Ever since I started publicly claiming the label “hoarder,” I’ve had many people — including my current boyfriend (who I affectionately call a neat freak) — respond with some version of “why?” when I explain some of my hoarding tendencies, which led, at their worst, to me hiring a trash removal service when I moved from my home of 13 years. Even though hoarding was named its own disorder in the DSM-V last year, rather than a subset of OCD, it’s still often seen as something over-the-top and sensational, an utterly irrational way of existing. Now, I can’t explain what motivates every hoarder, such as the man who hoarded over 44,000 pieces of mail in Kentucky. But I do think we as a culture need to show hoarders more compassion than hatred. So here are 5 key ways I believe hoarders think fundamentally differently than non-hoarders.
1. Rather than asking, why keep it, we ask, why not keep it?
When my boyfriend and I moved recently, to me it was a no brainer to hold on to my very first computer, a Mac Color Classic, purchased in 1993 when I went to college. Firstly, I’d kept it this long, why give it away now? I’d been holding on to it for sentimental reasons — as I said, it was my first computer, and over 20 years later, I’m curious about unearthing my no doubt very juvenile thoughts that I took so seriously back then.
My boyfriend’s response, though, was, “You haven’t looked at it in all this time, and you probably never will. You don’t even have a way to turn it on.” Technically, he was right on the latter, and very likely, on the former. But still, it’s not like we didn’t have space — my new home has a basement, the first of my life. Why would I toss it? Those just weren’t good enough reasons to my mind. The same with my old cell phone, that I know buried in its depths has some text messages and old numbers that will remind me of who I was in my 20s. Even if I never turn those pieces of equipment on again, knowing I own them matters to me, because they remind me of who I was at previous stages of my life.
2. We like to be prepared.
Hoarders aren’t just keeping stuff for the sake of keeping it, though it may seem that way to outsiders. We keep stuff because we think it’s useful, either now or, it will be in the future. Maybe we know, deep deep down, that a given dress no longer fits, but someday we might be able to squeeze into it. It’s why I like buying in bulk — I never do it simply for the sake of “owning extra,” but because I’d rather know that I have enough padded envelopes or toilet paper or whatever it is to last for months. Unless an item is irreparably broken, I’m loath to get rid of it.
3. We see the potential in our stuff.
Similar to being prepared, we look beyond the surface and see what our stuff might be useful for someday in the future. For example, I own what’s probably thousands of books, and many people have told me, Well, you can always get the from the library or buy them as ebooks. Sure, but why would I do that when I own them right now? I clearly don’t pick up each of them every week or even every month, but if it’s a book I may go back and pick up, even if I haven’t touched it in a decade, I want to hold on to that possibility. I feel the same about heels that seemed perfect in the store and only wound up being worn once — if I liked them way back when, I may rediscover them at any point.

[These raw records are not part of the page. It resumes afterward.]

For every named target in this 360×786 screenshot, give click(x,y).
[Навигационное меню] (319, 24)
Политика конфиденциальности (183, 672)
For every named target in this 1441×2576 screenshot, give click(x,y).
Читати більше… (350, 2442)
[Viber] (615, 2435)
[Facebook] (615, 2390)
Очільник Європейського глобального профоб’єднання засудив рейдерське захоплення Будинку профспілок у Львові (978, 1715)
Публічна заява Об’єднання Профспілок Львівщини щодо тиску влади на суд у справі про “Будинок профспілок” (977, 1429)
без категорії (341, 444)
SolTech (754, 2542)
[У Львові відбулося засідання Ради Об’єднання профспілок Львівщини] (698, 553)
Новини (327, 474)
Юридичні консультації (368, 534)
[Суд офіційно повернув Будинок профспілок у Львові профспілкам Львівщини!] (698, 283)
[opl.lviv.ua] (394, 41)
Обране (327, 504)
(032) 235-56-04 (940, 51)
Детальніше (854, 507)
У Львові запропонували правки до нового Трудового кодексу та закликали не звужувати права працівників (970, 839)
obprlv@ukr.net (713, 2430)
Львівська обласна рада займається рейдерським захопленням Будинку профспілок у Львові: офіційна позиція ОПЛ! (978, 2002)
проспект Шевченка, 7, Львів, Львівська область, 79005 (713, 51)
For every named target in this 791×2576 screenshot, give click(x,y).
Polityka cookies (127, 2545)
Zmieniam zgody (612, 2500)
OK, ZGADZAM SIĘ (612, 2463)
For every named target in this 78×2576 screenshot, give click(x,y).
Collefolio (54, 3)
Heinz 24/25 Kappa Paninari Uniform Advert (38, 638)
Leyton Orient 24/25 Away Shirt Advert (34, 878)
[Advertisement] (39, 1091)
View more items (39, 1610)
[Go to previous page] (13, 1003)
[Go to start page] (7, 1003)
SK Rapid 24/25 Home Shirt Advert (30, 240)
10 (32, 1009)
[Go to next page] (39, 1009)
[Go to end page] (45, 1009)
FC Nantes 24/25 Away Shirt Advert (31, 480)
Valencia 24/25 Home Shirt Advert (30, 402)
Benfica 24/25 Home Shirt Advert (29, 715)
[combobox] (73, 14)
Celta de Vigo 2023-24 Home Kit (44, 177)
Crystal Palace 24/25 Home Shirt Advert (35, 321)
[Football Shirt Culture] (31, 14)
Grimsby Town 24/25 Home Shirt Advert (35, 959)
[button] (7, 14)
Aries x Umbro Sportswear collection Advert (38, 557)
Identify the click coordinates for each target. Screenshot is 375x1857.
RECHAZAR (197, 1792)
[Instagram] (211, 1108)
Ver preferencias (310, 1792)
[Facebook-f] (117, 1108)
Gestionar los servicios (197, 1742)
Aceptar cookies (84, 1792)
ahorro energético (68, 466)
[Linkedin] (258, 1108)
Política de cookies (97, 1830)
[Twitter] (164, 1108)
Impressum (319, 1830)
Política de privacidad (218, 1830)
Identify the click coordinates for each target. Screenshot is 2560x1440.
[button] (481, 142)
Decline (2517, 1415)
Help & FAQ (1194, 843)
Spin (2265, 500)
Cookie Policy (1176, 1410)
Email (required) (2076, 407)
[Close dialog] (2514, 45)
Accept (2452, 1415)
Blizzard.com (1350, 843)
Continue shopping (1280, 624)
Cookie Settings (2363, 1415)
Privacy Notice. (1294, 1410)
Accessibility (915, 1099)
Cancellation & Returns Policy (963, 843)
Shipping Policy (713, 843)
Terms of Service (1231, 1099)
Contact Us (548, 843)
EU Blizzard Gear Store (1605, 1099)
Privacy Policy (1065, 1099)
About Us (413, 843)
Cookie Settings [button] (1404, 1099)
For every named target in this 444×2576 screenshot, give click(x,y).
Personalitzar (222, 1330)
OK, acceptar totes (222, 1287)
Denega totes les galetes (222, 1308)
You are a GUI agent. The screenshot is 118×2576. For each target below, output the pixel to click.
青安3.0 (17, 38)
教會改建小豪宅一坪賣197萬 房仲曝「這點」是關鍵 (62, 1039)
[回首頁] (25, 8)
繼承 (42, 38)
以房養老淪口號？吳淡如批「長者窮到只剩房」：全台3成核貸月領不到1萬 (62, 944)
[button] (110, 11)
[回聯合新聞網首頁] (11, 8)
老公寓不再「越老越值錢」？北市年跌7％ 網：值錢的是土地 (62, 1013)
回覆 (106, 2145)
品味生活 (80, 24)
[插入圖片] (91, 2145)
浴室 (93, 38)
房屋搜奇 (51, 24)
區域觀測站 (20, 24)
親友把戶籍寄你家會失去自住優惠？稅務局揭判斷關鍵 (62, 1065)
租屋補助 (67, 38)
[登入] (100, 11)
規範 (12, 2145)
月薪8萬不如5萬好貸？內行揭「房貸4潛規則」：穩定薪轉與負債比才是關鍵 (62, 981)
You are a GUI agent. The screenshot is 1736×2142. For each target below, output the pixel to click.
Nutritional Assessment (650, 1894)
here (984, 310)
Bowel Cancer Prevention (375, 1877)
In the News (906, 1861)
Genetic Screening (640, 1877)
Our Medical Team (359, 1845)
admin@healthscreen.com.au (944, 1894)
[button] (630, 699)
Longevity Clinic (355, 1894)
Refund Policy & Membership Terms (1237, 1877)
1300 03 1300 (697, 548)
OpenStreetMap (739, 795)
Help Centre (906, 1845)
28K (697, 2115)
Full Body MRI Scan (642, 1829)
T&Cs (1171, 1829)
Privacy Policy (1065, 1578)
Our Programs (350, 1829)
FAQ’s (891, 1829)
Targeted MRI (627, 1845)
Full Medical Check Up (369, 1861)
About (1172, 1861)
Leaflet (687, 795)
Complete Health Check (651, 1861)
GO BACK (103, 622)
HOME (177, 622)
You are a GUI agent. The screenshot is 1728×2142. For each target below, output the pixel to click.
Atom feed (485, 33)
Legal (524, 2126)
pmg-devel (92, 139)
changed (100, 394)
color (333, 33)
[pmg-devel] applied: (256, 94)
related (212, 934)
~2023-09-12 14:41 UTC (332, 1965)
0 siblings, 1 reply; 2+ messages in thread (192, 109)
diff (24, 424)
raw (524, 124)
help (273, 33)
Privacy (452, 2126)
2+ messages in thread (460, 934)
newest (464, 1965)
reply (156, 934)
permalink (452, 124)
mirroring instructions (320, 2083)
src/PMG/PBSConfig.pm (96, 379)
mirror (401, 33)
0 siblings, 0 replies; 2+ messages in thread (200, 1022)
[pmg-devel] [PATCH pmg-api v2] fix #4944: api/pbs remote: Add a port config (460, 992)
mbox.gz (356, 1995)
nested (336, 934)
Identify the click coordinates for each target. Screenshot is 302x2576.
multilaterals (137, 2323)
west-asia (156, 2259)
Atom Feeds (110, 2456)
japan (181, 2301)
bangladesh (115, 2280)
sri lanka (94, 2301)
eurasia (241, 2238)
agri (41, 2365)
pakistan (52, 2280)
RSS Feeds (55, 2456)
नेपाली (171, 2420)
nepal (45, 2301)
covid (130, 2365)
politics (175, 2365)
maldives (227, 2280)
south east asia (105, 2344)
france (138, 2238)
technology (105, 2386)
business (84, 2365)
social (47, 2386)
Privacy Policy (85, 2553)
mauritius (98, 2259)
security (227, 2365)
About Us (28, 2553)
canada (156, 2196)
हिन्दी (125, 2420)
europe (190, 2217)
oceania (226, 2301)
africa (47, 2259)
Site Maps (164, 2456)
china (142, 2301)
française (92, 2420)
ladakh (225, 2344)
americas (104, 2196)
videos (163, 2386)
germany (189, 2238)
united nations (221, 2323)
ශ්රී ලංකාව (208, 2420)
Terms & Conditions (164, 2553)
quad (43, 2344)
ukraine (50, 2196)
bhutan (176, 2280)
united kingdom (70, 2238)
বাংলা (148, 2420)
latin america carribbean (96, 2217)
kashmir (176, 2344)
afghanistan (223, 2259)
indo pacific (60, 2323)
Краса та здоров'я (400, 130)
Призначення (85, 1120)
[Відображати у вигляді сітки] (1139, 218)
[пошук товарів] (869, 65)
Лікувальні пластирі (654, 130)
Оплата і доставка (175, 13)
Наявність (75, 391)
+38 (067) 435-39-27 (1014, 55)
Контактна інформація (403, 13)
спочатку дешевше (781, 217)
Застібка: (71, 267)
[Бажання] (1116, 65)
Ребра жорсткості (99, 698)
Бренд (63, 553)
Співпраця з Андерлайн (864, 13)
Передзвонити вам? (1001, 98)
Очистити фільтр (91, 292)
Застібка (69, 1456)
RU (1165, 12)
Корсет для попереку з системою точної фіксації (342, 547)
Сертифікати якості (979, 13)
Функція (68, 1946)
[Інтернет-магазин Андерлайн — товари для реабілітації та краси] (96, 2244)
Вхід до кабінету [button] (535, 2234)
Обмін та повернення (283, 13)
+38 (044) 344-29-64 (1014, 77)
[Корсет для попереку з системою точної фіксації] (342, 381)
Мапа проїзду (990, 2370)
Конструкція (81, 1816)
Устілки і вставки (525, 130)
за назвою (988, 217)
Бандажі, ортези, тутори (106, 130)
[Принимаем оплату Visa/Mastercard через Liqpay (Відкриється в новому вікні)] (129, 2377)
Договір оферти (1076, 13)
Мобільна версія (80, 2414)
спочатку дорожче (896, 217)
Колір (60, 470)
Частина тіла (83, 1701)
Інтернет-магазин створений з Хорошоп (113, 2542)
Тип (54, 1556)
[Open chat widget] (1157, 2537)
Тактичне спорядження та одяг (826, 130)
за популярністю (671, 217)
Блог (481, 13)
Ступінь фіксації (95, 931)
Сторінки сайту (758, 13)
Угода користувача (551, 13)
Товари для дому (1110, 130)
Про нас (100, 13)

4. We like our stuff to be useful.
I do actually give things away, which is my preferred way of purging possessions. I hate throwing them directly in the garbage; it makes me feel guilty and wasteful, whereas if I donate clothes to Goodwill or books to a charity bookstore like Housing Works, I feel okay about it. So sometimes I hold on to things because I’m waiting to determine (or maybe meet) the perfect person to give a given object to, one who would truly appreciate it. This is often the most baffling thing for others to understand, because they see our stuff as impeding our lives, when what we want is for it to make our lives, or other people’s lives, better.
5. We don’t mind going to great lengths in the name of our stuff.
No, I haven’t gone so far as New Yorker Kevin McCrary, who GQ reports has resorted to sleeping on the street and church benches because there’s no room in his apartment for, well, him. I haven’t even rented a storage space. But I did sacrifice a lot in the depths of my hoarding mania — I slept on a mattress on the floor, rather than a proper bed, largely because bringing one in would have involved displacing the objects already littering the floor. I didn’t have any guests over for many years, lest they stop being my friend because I was a hoarder. I didn’t use my stove because I had stuff piled on and around it, and didn’t ask my landlord for help turning on my brand new refrigerator when it didn’t work, because I was afraid he’d evict me. I’m not saying I’m proud of those things, but they do show the lengths we’re willing to go to hold on to our hoards.